Dataset entries
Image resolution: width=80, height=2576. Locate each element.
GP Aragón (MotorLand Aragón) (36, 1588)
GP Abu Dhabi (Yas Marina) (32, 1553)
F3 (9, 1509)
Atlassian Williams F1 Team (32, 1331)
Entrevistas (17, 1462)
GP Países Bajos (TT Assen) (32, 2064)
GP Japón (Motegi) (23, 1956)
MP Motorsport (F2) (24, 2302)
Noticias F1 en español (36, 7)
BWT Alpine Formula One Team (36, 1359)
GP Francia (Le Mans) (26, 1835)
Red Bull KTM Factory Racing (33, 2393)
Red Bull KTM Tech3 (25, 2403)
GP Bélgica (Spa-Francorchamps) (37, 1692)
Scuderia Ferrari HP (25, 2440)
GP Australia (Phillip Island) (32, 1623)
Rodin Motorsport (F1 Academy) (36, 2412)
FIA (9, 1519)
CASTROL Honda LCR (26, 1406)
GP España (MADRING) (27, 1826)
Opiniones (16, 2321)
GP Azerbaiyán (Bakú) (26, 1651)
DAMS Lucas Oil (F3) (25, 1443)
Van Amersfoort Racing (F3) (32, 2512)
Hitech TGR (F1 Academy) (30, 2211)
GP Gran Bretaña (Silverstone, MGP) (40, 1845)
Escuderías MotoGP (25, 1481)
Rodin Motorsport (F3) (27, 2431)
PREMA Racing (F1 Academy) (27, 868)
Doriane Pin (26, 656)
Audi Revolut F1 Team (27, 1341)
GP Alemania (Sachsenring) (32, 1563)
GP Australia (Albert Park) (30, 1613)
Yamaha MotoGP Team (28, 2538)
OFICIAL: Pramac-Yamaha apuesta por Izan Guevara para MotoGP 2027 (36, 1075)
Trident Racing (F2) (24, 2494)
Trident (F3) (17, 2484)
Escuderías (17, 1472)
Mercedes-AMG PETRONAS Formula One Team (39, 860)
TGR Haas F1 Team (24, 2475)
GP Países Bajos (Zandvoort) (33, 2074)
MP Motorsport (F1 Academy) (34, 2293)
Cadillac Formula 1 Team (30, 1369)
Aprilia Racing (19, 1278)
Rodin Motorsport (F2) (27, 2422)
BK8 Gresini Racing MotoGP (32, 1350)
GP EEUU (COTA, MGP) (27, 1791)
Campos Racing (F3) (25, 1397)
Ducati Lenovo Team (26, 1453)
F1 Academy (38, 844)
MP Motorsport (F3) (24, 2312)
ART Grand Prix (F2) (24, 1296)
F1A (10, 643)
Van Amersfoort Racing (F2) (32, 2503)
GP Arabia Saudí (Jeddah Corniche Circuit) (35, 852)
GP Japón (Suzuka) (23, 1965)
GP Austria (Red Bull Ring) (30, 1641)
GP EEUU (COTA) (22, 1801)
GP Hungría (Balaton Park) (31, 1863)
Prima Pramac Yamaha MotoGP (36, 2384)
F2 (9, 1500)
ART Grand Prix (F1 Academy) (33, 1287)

• _Work to complete_
A verbatim transcription is needed of the lines above, starting at the line with "OFICIAL: Pramac-Yamaha apuesta" and ending at the line with "GP Países Bajos (Zandvoort) (33, 2074)", both included, and of nothing else.

• _Final answer_
OFICIAL: Pramac-Yamaha apuesta por Izan Guevara para MotoGP 2027 (36, 1075)
Trident Racing (F2) (24, 2494)
Trident (F3) (17, 2484)
Escuderías (17, 1472)
Mercedes-AMG PETRONAS Formula One Team (39, 860)
TGR Haas F1 Team (24, 2475)
GP Países Bajos (Zandvoort) (33, 2074)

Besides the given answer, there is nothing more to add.